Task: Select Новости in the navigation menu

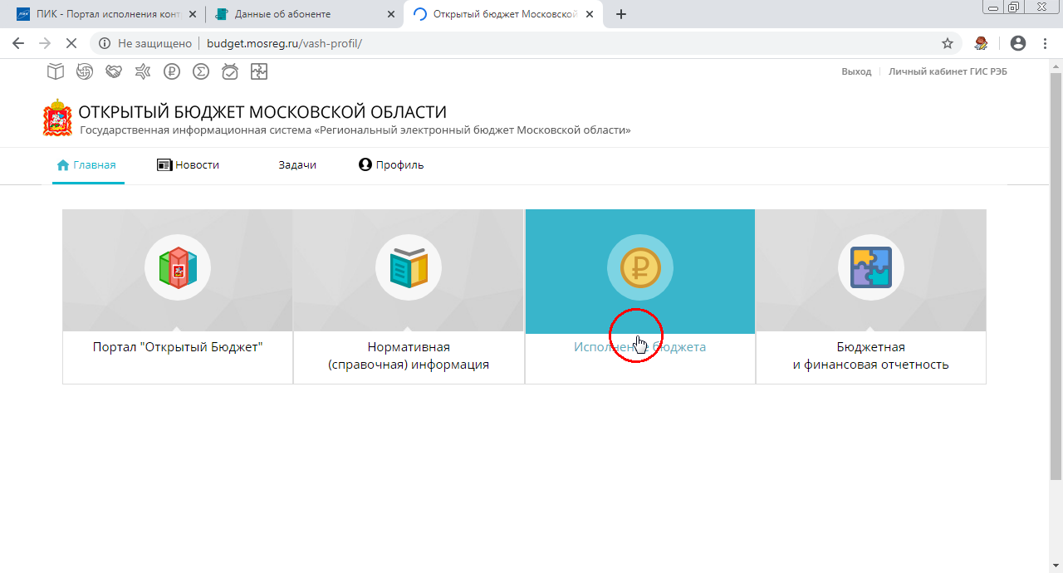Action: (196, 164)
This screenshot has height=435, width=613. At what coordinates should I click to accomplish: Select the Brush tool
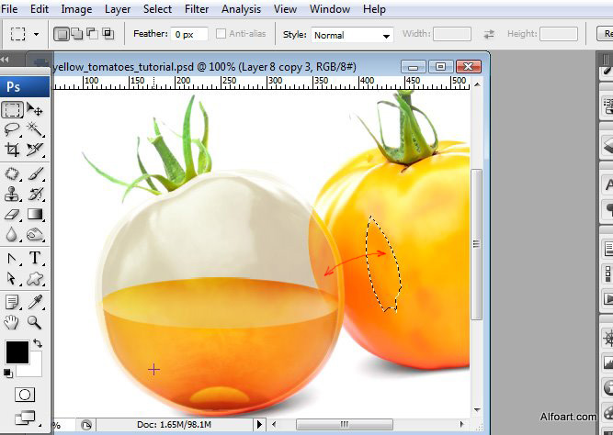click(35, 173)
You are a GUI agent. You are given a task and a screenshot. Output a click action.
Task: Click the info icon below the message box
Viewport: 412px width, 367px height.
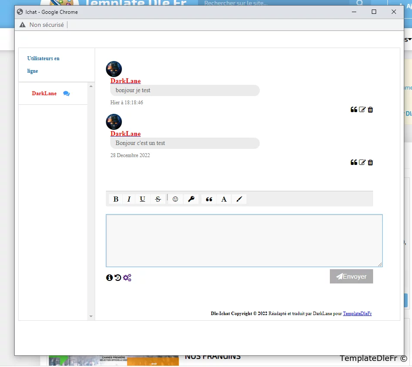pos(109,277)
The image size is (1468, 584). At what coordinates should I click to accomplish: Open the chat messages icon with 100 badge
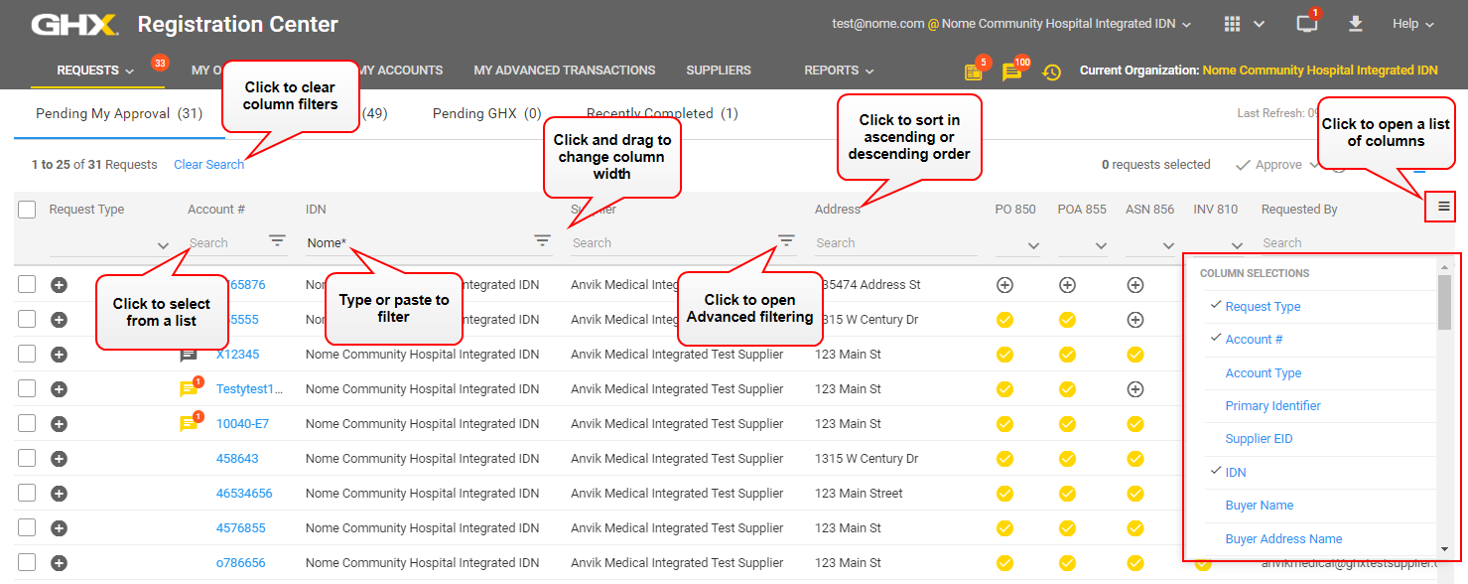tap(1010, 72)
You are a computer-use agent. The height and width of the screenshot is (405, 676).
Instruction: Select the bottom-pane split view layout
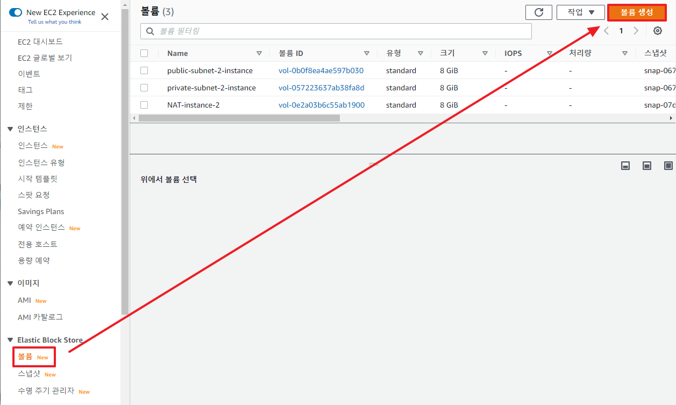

* **TASK INSTRUCTIONS**
Quote every line of the listing above verbatim, leaving out the pictures.

* **FINAL RESULT**
Task: Select Новости in the navigation menu

Action: (196, 164)
This screenshot has height=435, width=613. At what coordinates should I click to accomplish: Select the Brush tool
click(35, 173)
You are a GUI agent. You are given a task and a screenshot. Output a click action.
Task: Click the info icon below the message box
Viewport: 412px width, 367px height.
pos(109,277)
The image size is (1468, 584). At what coordinates should I click to accomplish: Open the chat messages icon with 100 badge
tap(1010, 72)
You are a computer-use agent. The height and width of the screenshot is (405, 676).
Instruction: Select the bottom-pane split view layout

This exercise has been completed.